Overview
The scrape built-in member performs intelligent web scraping with a three-tier fallback strategy: fast (Cloudflare Browser Rendering), slow (Browserless), and HTML parsing.
- member: scrape-page
type: Function
config:
builtin: scrape
url: https://example.com
format: markdown
Configuration
Output format: markdown, html, text
Strategy: auto, fast, slow, html
CSS selector for content extraction
Wait for selector before scraping
Strategies
Auto (Default)
Tries strategies in order until one succeeds:
- Fast - Cloudflare Browser Rendering (fastest)
- Slow - Browserless with full browser (slower but reliable)

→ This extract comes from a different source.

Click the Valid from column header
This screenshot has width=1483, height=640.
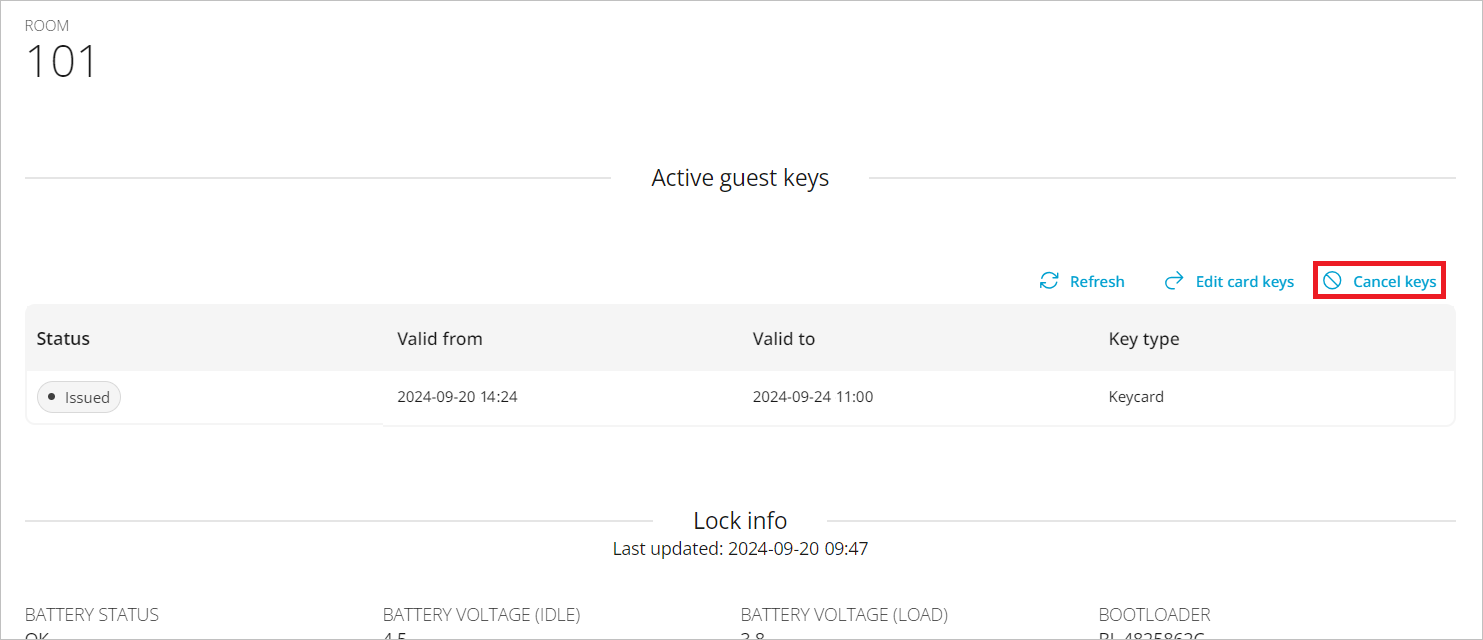(440, 339)

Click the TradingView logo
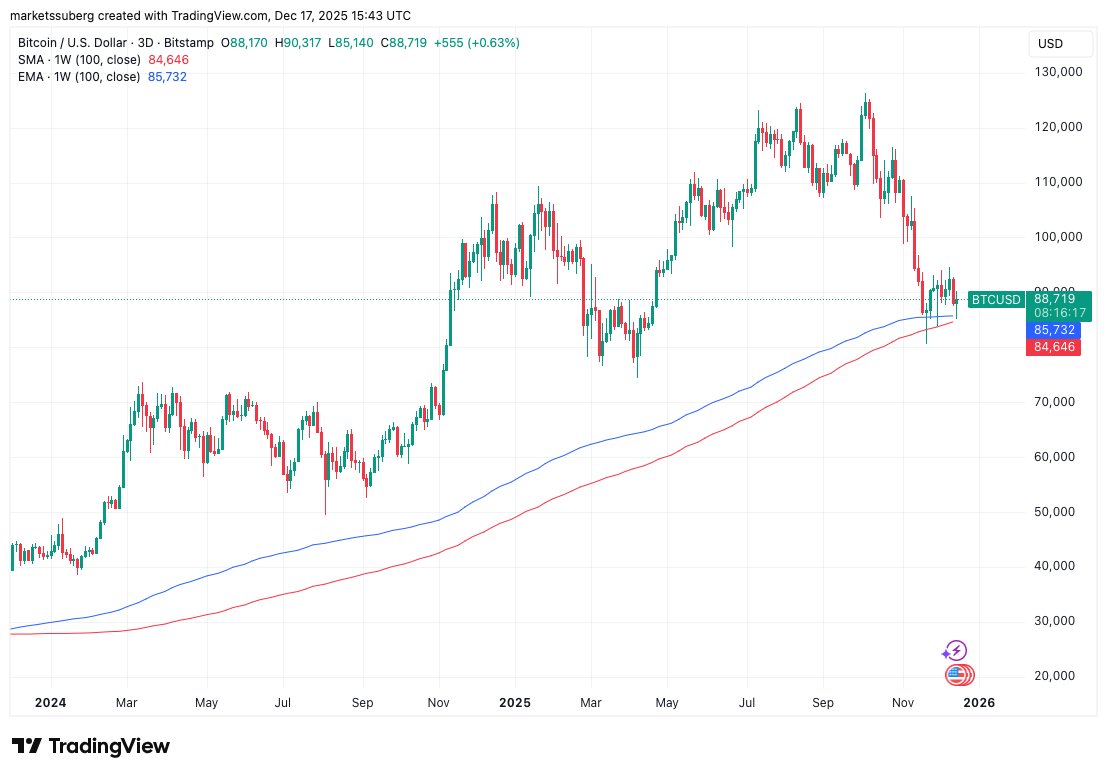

- HTML - Direct HTML parsing (fallback)
Fast
Uses Cloudflare Browser Rendering API:
- member: fast-scrape
type: Function
config:
builtin: scrape
url: ${input.url}
strategy: fast
Slow
Uses Browserless for JavaScript-heavy sites:
- member: slow-scrape
type: Function
config:
builtin: scrape
url: ${input.url}
strategy: slow
waitFor: '.content-loaded'
HTML
Direct HTML parsing (no JavaScript):
- member: html-scrape
type: Function
config:
builtin: scrape
url: ${input.url}
strategy: html
selector: 'article.content'
Markdown
Clean markdown output:
- member: to-markdown
type: Function
config:
builtin: scrape
url: ${input.url}
format: markdown
Output:
# Page Title
Content paragraph...
## Section Heading
More content...
HTML
Preserved HTML structure:
- member: to-html
type: Function
config:
builtin: scrape
url: ${input.url}
format: html
Text
Plain text only:
- member: to-text
type: Function
config:
builtin: scrape
url: ${input.url}
format: text
Examples
Basic Scraping
flow:
- member: scrape-article
type: Function
config:
builtin: scrape
url: https://blog.example.com/article-123
format: markdown
output:
content: ${scrape-article.output.content}
title: ${scrape-article.output.title}
With Selector
- member: scrape-content
type: Function
config:
builtin: scrape
url: ${input.url}
selector: 'main.article-content'
format: markdown
Wait for Dynamic Content
- member: scrape-spa
type: Function
config:
builtin: scrape
url: ${input.url}
strategy: slow
waitFor: '[data-content-loaded="true"]'
timeout: 60000
Batch Scraping
flow:
- foreach: ${input.urls}
as: url
do:
- member: scrape-page
type: Function
config:
builtin: scrape
url: ${url}
format: markdown
cache:
enabled: true
ttl: 3600000 # Cache 1 hour
key: ${url}
Output
interface ScrapeOutput {
content: string;
title?: string;
strategy: 'fast' | 'slow' | 'html';
duration: number;
cached?: boolean;
}
Error Handling
- member: safe-scrape
type: Function
config:
builtin: scrape
url: ${input.url}
retry:
maxAttempts: 3
backoff: exponential
Error codes:
SCRAPE_TIMEOUT - Exceeded timeout
SCRAPE_FAILED - All strategies failed
INVALID_URL - Malformed URL
NETWORK_ERROR - Connection failed
Best Practices
- Use auto strategy - Let it choose best method
- Cache results - Avoid redundant scraping
- Set reasonable timeouts - Prevent hanging
- Handle errors - Sites may be down
- Respect robots.txt - Be a good citizen
- Rate limit - Don’t overwhelm servers
- Use selectors - Extract specific content
- Test with various sites - Different structures